“First-rate!” —The Washington Post
“An emotionally charged wonder!” —DC Theatre Scene
“A production for the ages!” —DC Metro Theater Arts
“The best performance I’ve seen all year!”
—Broadway World
The Pulitzer Prize–winning dark comedy by Suzan-Lori Parks about two brothers grappling for destiny.
Directed by DeMone Seraphin
Starring Louis E. Davis and Jeremy Keith Hunter
A tensely funny and dead serious tragicomedy, Topdog/Underdog is a Cain-and-Abel fable for Black America about two brothers named Lincoln and Booth. They have depended on each other since their parents left, and until recently they counted on Lincoln’s grifting to get by. Now Lincoln has gone straight, impersonating his namesake in a carnival where tourists pay to play assassin. When Booth resolves to become the greatest con man of all time, the brothers struggle over how best to play the tough hand America dealt them. Acclaimed by The New York Times as the best American play of the last 25 years.

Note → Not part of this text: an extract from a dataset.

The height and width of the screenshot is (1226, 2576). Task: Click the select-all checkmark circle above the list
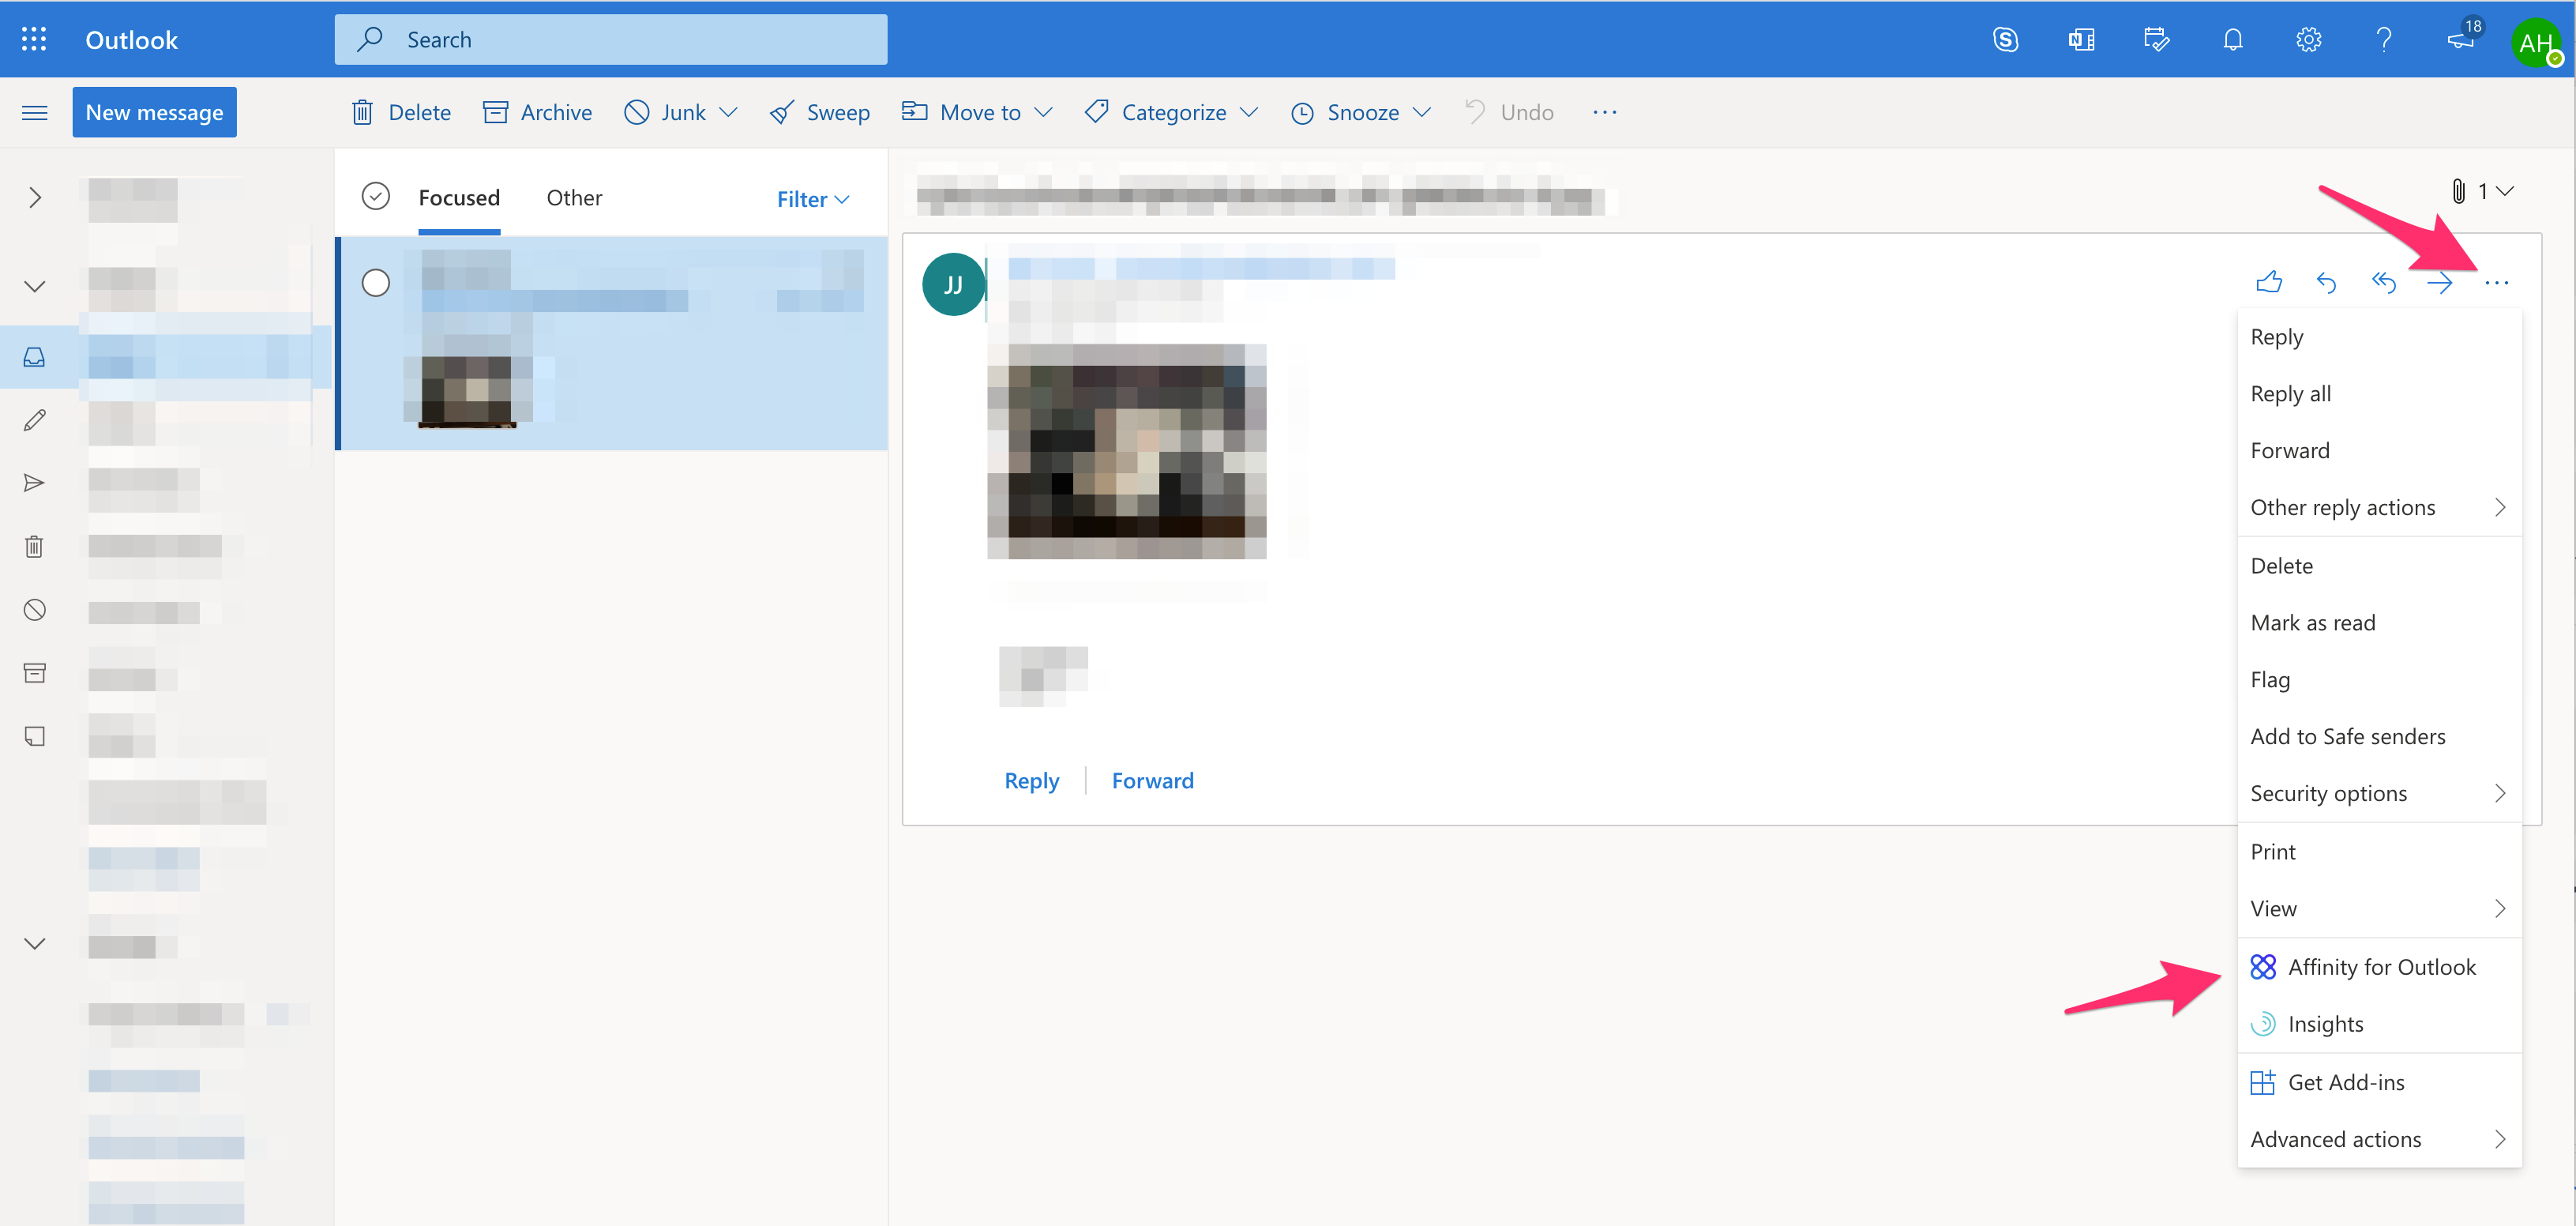point(376,196)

Advisory: This show contains strong language, adult themes, and depictions of gun violence.
Running time: About two hours, plus a ten-minute intermission.

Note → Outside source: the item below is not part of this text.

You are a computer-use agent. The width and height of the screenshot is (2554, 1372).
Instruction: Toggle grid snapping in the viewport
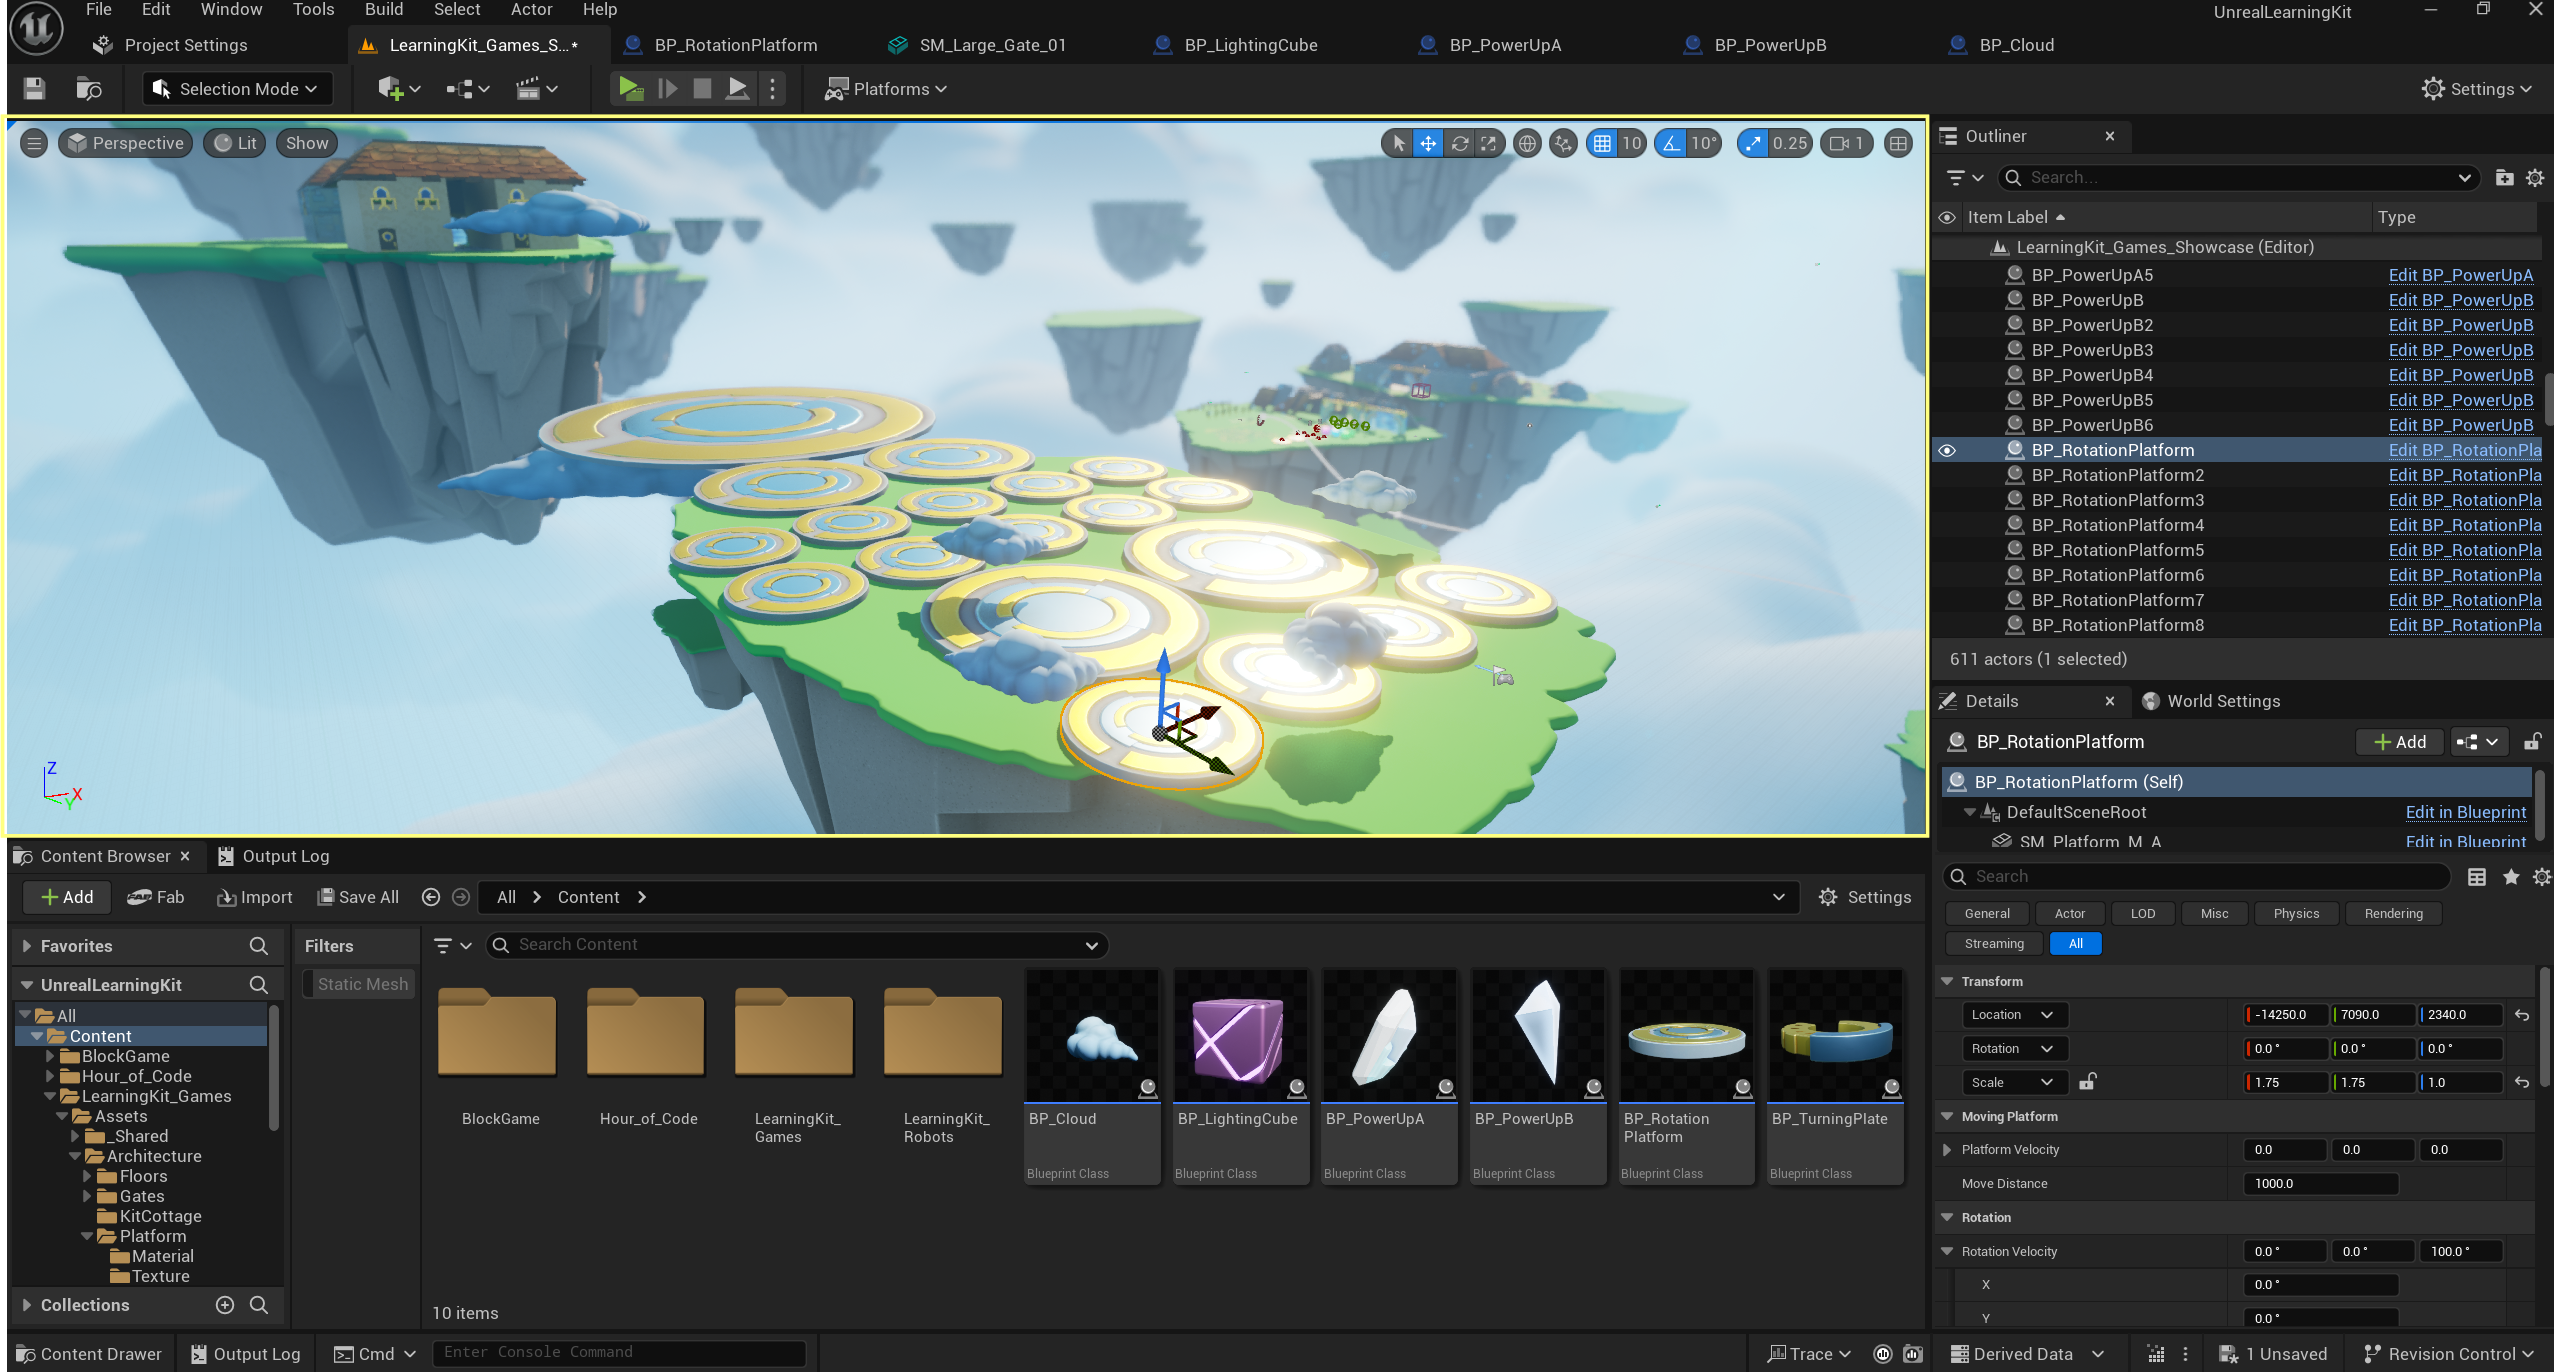pos(1602,144)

March 14 to April 14, 2019
Gunston Arts Center Theatre Two
Tickets are $40, and available online or by phone at 703-418-4808. For every performance, an allotment of tickets are Pay What You Will, which means you can name your price. You can reserve PWYW tickets online the Monday before each performance for a small service minimum, or at the door with no minimum.

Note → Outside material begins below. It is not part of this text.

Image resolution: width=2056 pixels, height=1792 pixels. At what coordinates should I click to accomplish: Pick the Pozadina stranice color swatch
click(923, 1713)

Note that tickets may be scarce because of the rave reviews Topdog/Underdog has received and because five performances have had to be canceled (there was a late change in the cast and the new actor had prior bookings).

Suzan-Lori Parks—named among Time magazine’s “100 Innovators for the Next Wave” —is one of the most acclaimed playwrights in American drama today. She is the first African-American woman to receive the Pulitzer Prize in Drama, is a MacArthur “Genius” Award recipient, and in 2015 was awarded the prestigious Gish Prize for Excellence in the Arts. Other grants and awards include those from the National Endowment for the Arts, Rockefeller Foundation, Ford Foundation, New York State Council on the Arts and New York Foundation for the Arts. She is also a recipient of a Lila-Wallace Reader’s Digest Award, a CalArts/Alpert Award in the Arts, and a Guggenheim Foundation Grant. She is an alum of New Dramatists and of Mount Holyoke College.
Parks’s project 365 Days/365 Plays (where she wrote a play a day for an entire year) was produced in over 700 theaters worldwide, creating one of the largest grassroots collaborations in theater history. Her other plays include: Topdog/Underdog (2002 Pulitzer Prize winner); The Book of Grace; Unchain My Heart: The Ray Charles Musical; In the Blood (2000 Pulitzer Prize finalist); Venus (1996 OBIE Award); The Death of the Last Black Man in the Whole Entire World; Imperceptible Mutabilities in the Third Kingdom (1990 OBIE Award, Best New American Play); The America Play and Fucking A. Her adaptation of The Gershwin’s Porgy and Bess won the 2012 Tony Award for Best Revival of a Musical. Her newest plays, Father Comes Home From The Wars (Parts 1, 2 & 3)—set during the Civil War—were awarded the Horton Foote Prize, the Edward M. Kennedy Prize for Drama as well as being a 2015 Pulitzer Prize Finalist.


DeMone Seraphin (Director) is founding artistic director of The New American Theatre Co. in New York City and is excited to return to Avant Bard after appearing as Singer Oedipus in its hit production of The Gospel at Colonus (2017). Selected directing credits include The Exonerated, Dutchman, Joe Turner’s Come and Gone, Jitney, Split Second, Endangered Species (world premiere), The Mountaintop, Runaways, Winter’s Tale, and Barnum. He acted with Khalil Kain in the Off-Broadway revival of The Great MacDaddy and directed him in The American Theatre of Harlem’s reading of Closer. DeMone is the recipient of a regional Emmy Award and the Joseph Jefferson Award.